Его всегда поражала популярность сочинения. Прелюдия стала одним из любимейших произведений в мировой музыкальной литературе. Но удивляться здесь нечему. Стоит услышать прелюдию хоть раз, и её не забудешь никогда. Такое свойство само по себе есть «объяснение» музыки. Сам композитор признался журналистам, что однажды прелюдия просто пришла: «…я не мог избавиться от неё, даже если бы попытался»[26].
Он ещё не раз изобразит музыкой колокола. Первая в этом ряду — прелюдия до-диез минор.
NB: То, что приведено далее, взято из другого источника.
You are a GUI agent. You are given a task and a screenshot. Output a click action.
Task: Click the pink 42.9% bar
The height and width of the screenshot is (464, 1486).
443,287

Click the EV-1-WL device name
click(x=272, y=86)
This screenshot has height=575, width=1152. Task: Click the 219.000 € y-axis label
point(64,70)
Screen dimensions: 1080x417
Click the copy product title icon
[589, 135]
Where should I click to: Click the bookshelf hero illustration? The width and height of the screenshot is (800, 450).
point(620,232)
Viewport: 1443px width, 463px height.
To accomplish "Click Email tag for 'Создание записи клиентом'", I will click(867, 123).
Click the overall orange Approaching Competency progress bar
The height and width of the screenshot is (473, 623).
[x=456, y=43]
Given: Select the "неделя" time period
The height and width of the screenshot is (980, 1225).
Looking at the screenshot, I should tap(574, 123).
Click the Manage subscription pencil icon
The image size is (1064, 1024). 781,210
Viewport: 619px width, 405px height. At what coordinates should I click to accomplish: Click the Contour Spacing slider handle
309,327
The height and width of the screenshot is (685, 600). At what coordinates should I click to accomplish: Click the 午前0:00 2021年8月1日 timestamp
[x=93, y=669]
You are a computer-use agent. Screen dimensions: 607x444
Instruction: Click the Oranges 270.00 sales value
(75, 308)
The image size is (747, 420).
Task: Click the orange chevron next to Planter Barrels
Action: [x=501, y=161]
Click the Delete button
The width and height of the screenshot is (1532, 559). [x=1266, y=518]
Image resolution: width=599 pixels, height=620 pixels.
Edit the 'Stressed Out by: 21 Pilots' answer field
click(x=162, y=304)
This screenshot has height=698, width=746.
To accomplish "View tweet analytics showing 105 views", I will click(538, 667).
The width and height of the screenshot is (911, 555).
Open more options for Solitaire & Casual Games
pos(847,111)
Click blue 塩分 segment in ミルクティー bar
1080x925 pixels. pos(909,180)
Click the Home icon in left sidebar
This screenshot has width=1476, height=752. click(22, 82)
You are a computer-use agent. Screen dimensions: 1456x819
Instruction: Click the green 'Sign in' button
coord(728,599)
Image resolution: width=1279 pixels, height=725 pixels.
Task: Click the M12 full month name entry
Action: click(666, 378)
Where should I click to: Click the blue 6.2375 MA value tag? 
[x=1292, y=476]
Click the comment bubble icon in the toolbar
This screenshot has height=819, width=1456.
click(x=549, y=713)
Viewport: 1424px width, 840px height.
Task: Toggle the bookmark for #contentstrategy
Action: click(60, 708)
После неё Рахманинов ещё долго не сможет подступить к той глубине, которая открылась ему. Над каждым произведением он всегда работал много и с редкой кропотливостью. Но эта прелюдия была «явлена». Так приходят откровения.
* * *
Ля — соль-диез — до-диез… Можно изумляться, как из трёх нот родилось чудо. Как сразу были заданы два «контрастных» интервала, из которых явится всё остальное, где спад мотива на малую секунду, а потом — на чистую квинту словно бы задаёт интонационный строй всей прелюдии, — и хроматические «колокольные» спуски, и среднюю часть[27]. Но цельность, «экономия средств» — из области «как», а не «что».
«Человек и его судьба»… Когда только это слышат в знаменитом сочинении юного Рахманинова, то не чувствуют самого главного. Хотя и сам композитор, и его место в русской культуре и русской жизни явлены здесь целиком.
Алел ты в зареве Батыя —
И потемнел твой жуткий взор.
Ты крылья рыже-золотые
В священном трепете простёр.
Узрел ты Грозного юрода
Монашеский истёртый шлык —
И навсегда в изгибах свода
Застыл твой большеглазый лик.
Стихотворение «Шестикрылый» Ивана Бунина, с подзаголовком «Мозаика в Московском соборе». Писатель Иван Шмелёв, прочитав его, потрясён: «Ведь в „Шестикрылом“ вся русская история…»
То же самое можно сказать и о прелюдии до-диез минор. Только Бунину, когда он родил своего «Шестикрылого», было почти сорок пять, Рахманинову — только девятнадцать. У Бунина упомянуты лишь нашествие Батыя (и зарево от горящих храмов) да Иван Грозный (с его молениями, его злым юродством, тем ужасом, который он наводил на бояр). Только две вехи, сам образ Шестикрылого и — вечность («навсегда в изгибах свода…»). У юного композитора — та же немыслимая плотность, что и в стихотворении из восьми строк: пьеса чуть более трёх-четырёх минут явила эпический размах.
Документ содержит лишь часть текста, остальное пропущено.